Background information
- Origin: Los Angeles, CA
- Genres: Rock, pop, classical, jazz
- Years active: 2003–present
- Members: Caroline Campbell (violin), Kathleen Sloan (violin), Neel Hammond (viola), Vanessa Freebairn-Smith (cello)
- Website: www.sonusquartet.com

= Sonus Quartet =

Sonus Quartet is a Los Angeles-based string quartet whose members include Caroline Campbell (violin I), Kathleen Sloan (violin II), Neel Hammond (viola), and Vanessa Freebairn-Smith (cello). Freebairn-Smith and Hammond formed Sonus Quartet in 2003.

==Composition==
Sonus has composed arrangements which have been featured on John Frusciante's The Empyrean, Van Hunt's On The Jungle Floor and Martina Topley-Bird's The Blue God, as well as albums by Boyz II Men and One Eskimo. Sonus performs often in L.A., at venues such as The Bootleg Theater, Room 5, Molly Malone's, as well as Walt Disney Concert Hall.
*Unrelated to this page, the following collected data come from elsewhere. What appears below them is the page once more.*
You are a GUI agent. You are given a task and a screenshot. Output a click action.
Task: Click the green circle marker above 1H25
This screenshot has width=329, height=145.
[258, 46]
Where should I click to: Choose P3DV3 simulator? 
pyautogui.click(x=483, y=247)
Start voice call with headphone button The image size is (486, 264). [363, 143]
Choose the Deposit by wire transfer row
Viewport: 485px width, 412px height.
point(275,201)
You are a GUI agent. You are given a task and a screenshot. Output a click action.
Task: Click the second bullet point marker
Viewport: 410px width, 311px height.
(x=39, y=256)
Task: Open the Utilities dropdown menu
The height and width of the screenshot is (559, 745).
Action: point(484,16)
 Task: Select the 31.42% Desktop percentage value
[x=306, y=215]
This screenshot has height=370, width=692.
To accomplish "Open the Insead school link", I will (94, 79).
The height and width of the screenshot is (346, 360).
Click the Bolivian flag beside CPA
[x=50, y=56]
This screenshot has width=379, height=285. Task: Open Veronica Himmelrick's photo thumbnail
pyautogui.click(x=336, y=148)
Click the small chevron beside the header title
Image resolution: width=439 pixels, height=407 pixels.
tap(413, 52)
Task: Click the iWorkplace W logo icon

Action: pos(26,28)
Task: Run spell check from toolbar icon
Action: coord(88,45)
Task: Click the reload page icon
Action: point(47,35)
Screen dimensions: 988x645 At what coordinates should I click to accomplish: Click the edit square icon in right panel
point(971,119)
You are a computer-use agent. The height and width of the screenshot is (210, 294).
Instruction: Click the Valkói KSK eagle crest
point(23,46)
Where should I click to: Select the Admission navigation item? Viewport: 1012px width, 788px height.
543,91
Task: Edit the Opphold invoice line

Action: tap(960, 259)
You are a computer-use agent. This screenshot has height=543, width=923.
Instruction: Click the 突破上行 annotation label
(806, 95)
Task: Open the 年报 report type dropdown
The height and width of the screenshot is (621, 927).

They include a variety of repertoire from original Sonus arrangements of classical pieces such as a 15th-century madrigal or a Shostakovich quartet, to popular music from The Cure or Clint Mansell’s Lux Aeterna.

==Film==
Sonus has played live with film composer Clint Mansell and contributed to the recording of Mansell's score for the film Moon (2009).